[[ Provided entries, beginning ]]

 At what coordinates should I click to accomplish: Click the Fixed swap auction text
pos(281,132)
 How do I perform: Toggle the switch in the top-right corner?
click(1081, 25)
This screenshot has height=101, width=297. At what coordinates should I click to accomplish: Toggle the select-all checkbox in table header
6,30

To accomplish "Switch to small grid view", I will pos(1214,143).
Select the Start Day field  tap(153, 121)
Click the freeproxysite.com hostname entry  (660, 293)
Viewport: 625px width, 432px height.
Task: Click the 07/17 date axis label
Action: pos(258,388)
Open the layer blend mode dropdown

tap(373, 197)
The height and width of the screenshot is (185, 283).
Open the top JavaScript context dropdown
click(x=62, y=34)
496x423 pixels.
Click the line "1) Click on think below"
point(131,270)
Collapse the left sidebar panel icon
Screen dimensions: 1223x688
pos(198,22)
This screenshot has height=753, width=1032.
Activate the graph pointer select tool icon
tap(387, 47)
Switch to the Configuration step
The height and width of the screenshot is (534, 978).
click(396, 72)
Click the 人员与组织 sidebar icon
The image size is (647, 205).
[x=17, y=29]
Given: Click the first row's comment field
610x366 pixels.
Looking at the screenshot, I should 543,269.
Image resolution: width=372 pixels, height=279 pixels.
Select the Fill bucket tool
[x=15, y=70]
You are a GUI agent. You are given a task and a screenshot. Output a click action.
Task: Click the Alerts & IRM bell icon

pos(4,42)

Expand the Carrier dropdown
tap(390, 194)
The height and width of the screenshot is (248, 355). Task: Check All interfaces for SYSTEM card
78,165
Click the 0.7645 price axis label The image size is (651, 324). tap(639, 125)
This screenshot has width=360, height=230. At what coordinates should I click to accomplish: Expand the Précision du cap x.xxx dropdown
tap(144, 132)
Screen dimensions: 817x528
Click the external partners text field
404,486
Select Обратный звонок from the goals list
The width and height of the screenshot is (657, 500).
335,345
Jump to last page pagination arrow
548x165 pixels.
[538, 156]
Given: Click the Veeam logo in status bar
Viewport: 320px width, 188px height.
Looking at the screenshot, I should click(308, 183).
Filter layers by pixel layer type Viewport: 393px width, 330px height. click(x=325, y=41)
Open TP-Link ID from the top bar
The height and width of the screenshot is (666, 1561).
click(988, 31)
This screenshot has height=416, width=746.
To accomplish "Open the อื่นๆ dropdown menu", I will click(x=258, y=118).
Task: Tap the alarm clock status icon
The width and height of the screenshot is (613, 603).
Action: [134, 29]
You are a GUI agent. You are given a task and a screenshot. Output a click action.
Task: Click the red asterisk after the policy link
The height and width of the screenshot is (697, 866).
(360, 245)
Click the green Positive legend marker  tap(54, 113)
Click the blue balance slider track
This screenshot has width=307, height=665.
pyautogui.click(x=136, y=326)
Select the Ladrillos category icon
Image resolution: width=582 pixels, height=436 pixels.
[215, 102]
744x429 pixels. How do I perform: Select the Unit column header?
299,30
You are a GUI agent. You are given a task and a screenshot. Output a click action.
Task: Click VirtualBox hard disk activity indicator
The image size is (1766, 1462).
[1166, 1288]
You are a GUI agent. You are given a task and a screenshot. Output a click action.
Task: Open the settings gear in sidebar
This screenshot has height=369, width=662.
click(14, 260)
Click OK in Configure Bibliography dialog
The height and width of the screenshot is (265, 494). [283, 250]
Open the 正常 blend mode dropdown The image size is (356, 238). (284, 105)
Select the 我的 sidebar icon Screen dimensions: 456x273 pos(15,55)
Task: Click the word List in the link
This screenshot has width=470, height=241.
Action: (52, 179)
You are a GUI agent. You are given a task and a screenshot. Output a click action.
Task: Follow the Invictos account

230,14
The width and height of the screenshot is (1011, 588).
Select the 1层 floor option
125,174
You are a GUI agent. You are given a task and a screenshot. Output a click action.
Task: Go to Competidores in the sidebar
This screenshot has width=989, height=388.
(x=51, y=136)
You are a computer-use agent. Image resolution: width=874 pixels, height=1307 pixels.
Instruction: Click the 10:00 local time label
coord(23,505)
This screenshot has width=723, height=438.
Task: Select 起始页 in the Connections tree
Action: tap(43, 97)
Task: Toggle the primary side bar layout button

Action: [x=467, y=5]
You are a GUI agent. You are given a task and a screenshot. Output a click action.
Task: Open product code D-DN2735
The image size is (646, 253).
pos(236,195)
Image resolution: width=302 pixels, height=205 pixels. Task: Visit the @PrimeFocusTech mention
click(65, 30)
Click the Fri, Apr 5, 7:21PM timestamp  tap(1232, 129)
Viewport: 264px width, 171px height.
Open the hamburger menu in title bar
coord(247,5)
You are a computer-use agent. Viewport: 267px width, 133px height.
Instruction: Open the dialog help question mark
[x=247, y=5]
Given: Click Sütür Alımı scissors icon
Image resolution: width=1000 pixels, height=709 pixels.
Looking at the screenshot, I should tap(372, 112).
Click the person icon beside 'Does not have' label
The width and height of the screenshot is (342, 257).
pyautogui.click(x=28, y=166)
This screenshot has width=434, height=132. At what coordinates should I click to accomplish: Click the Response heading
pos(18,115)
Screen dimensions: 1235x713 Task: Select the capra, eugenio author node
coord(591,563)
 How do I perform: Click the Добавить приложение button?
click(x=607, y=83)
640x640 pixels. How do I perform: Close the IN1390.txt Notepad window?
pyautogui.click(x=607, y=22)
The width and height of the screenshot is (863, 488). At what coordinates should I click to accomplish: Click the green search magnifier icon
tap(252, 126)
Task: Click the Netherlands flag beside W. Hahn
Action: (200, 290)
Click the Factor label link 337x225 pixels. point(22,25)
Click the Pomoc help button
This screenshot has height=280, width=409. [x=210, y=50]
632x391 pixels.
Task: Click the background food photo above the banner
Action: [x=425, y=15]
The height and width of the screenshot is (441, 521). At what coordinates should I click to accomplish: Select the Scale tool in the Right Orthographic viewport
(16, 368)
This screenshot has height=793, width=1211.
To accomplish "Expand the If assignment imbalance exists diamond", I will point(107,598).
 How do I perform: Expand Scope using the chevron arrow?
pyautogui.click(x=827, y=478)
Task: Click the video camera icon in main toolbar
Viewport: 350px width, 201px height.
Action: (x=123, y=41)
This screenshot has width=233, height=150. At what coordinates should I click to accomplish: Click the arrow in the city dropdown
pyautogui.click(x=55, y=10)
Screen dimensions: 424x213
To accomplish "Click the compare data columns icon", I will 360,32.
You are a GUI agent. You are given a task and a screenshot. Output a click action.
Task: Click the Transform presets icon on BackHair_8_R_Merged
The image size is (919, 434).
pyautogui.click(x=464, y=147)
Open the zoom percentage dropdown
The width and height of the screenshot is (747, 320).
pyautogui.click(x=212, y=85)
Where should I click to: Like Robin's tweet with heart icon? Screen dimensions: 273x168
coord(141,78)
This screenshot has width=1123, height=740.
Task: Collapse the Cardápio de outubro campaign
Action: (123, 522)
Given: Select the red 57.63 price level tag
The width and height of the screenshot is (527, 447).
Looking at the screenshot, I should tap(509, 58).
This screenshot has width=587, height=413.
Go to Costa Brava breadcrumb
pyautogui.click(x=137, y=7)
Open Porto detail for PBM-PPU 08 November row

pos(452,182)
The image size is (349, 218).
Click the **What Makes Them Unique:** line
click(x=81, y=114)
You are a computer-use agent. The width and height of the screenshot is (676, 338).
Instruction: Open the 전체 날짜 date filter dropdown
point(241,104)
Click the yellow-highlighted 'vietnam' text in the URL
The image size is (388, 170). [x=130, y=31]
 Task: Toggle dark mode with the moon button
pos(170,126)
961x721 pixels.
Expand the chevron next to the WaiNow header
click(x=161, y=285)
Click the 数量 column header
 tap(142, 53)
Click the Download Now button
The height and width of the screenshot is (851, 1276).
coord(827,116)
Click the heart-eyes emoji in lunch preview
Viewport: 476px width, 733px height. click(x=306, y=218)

[[ Provided entries, end ]]

> Task: Among the entries, copy every line containing the word "will".

> Completed task:
To accomplish "Switch to small grid view", I will pos(1214,143).
To accomplish "Open the อื่นๆ dropdown menu", I will click(x=258, y=118).
To accomplish "Expand the If assignment imbalance exists diamond", I will point(107,598).
To accomplish "Click the compare data columns icon", I will 360,32.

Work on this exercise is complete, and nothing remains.